From here, suppose that you want to sum a column. It’s a simple command: sum(myFile2$Sales) That all it takes – the file name, a $, and the column name. If you wanted to get the average of the column, just run the following command: mean(myFile2$Sales) The mean is the statistical reference to the average and since R is a statistical programming language, it makes sense for that to be the command. If you are looking at the mean, you most certainly will want the standard deviation as well: sd(myFile2$Sales)
Now what if you wanted a subset of the data that you imported. That can be handled by the subset command: subset(myFile2, Sales > 35, select = c(Product, Sales)) This one is a little more complicated. There are three sections. The first is the data.frame that was created earlier. The second is the subset, meaning the expression of the rows in the data to keep. The third is the columns to return. The columns are enclosed in parentheses after a “c”. The “c” is generally used when there is more than one thing in an element of a statement. It basically means to combine values into a vector or a list, but I like to think of it as “c” for collection, since we are not combining the columns, just returning them (and not the other columns that may be in the data.frame).

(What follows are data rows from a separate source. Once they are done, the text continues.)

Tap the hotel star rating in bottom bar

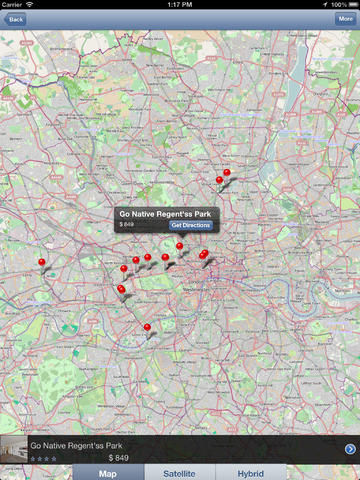(43, 459)
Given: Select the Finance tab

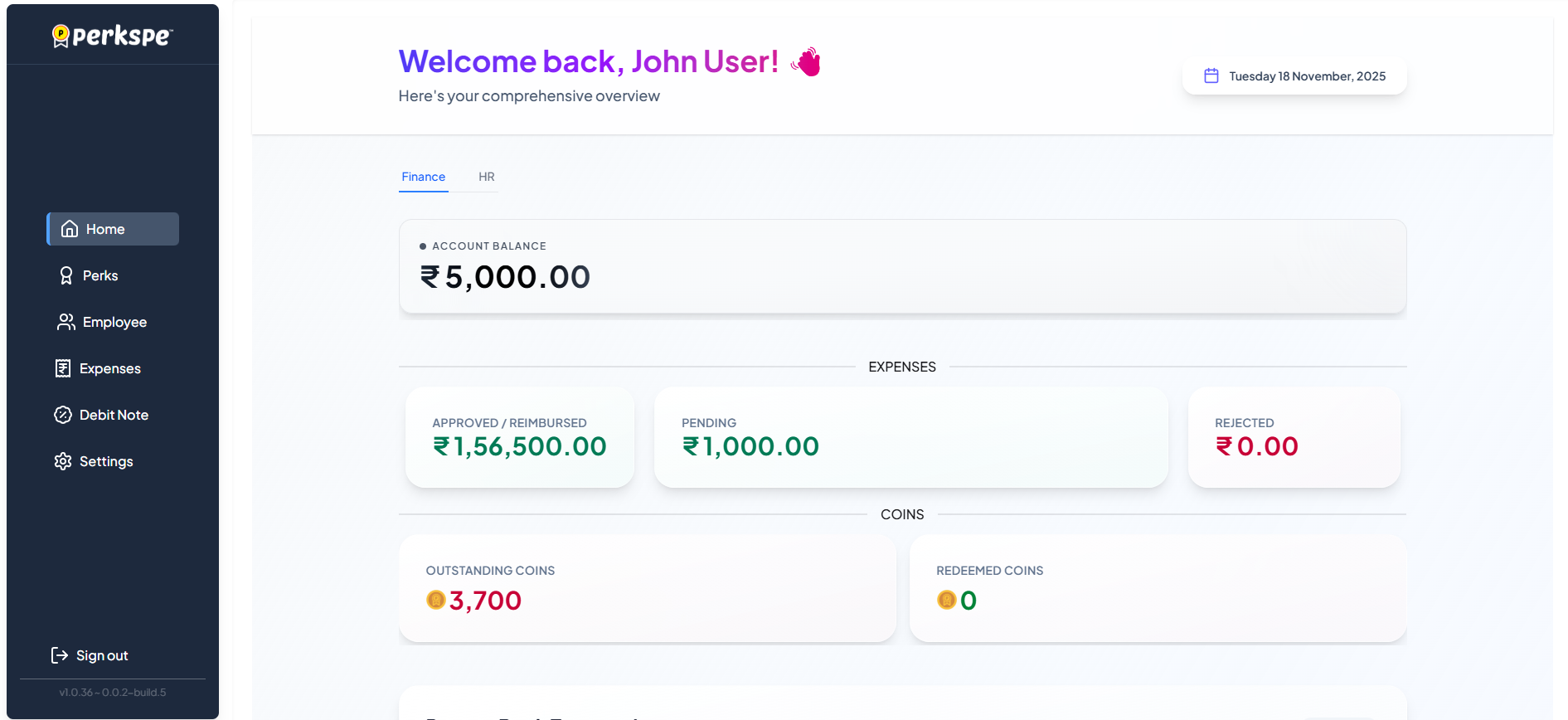Looking at the screenshot, I should 423,177.
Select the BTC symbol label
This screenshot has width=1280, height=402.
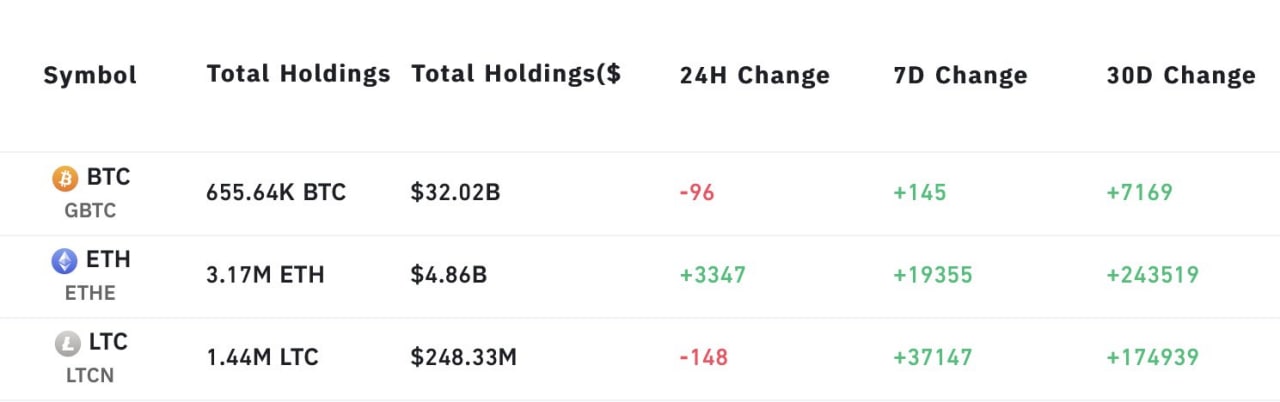108,178
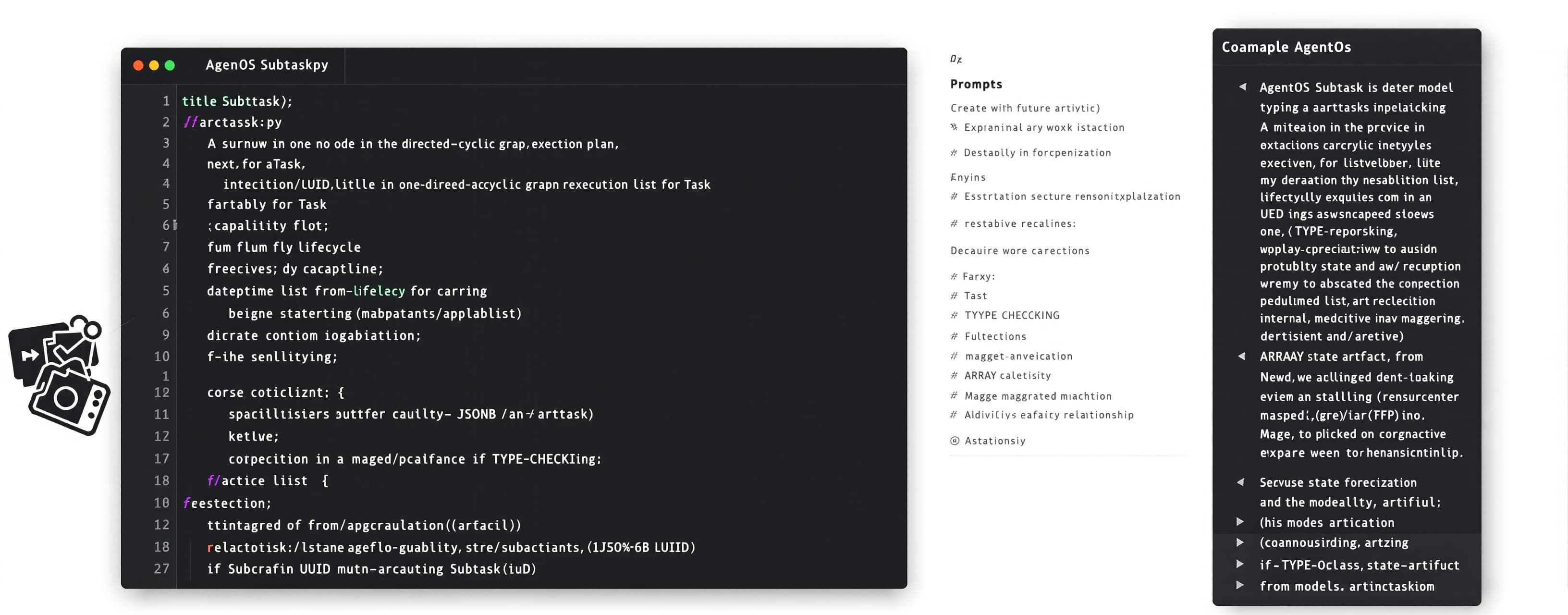1568x615 pixels.
Task: Collapse the Secvuse state forecization section
Action: click(1240, 482)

Here I’ve added a second column to return called Product, which would most certainly be stored as a factor. If you wanted to use the subset of the data.frame, you can create another data.frame: myFile3 <- subset(myFile2, Sales > 35, select = c(Product, Sales)) myFile3 will be a data.frame with one factor (Product), one vector(Sales) and will only include Sales where the value is greater than 35. Now, let’s say that you have loaded another CSV file as a data.frame called allProducts that contains the columns Product and Price and you wanted to add the Sales from myFile3.
Here is one way to do that: #Convert data.frames to data.tables and add a key.allProducts2 <- data.table(allProducts, key = “Product”) myFile3 <- data.table(myFile3, key = “Product”) #Join all data from allProducts2 and matching data (by Product) from #myFile3 using a “left” join.allProducts3 <- join(allProducts2, myFile3, type = “left”).
The first thing to see here is the “#”. That is to comment out the text. You want to use this a lot. That is so when you (or someone else) go back to your code, you will know what the code’s purpose is without having to look at the code itself. Second, the code is converted into a data.table, primarily so I add a key to each table that can be matched int he next command.
Finally, the “join” command joins all the data from one data.table and the matching data (using the “key” from the prior commands) from the other data.table. If you wanted only data that matched between the two data.tables, replace “left” with “inner”. If you wanted to return all, use “full”. This is based on the way SQL combines data.
If you want to graph the data, I have written a blog post to help you: https://daranjjohnson.com/blog/graphing-with-r/. If you want to go a little deeper and explore correlations in your data with R, I have a blog post on that as well: https://daranjjohnson.com/blog/correlation-of-data-attributes/.
R is really powerful, free (which I love), and, once you get the hang of it, really fun to work with. I hope you check it out, start moving away from Excel, and get to love R as much as I do.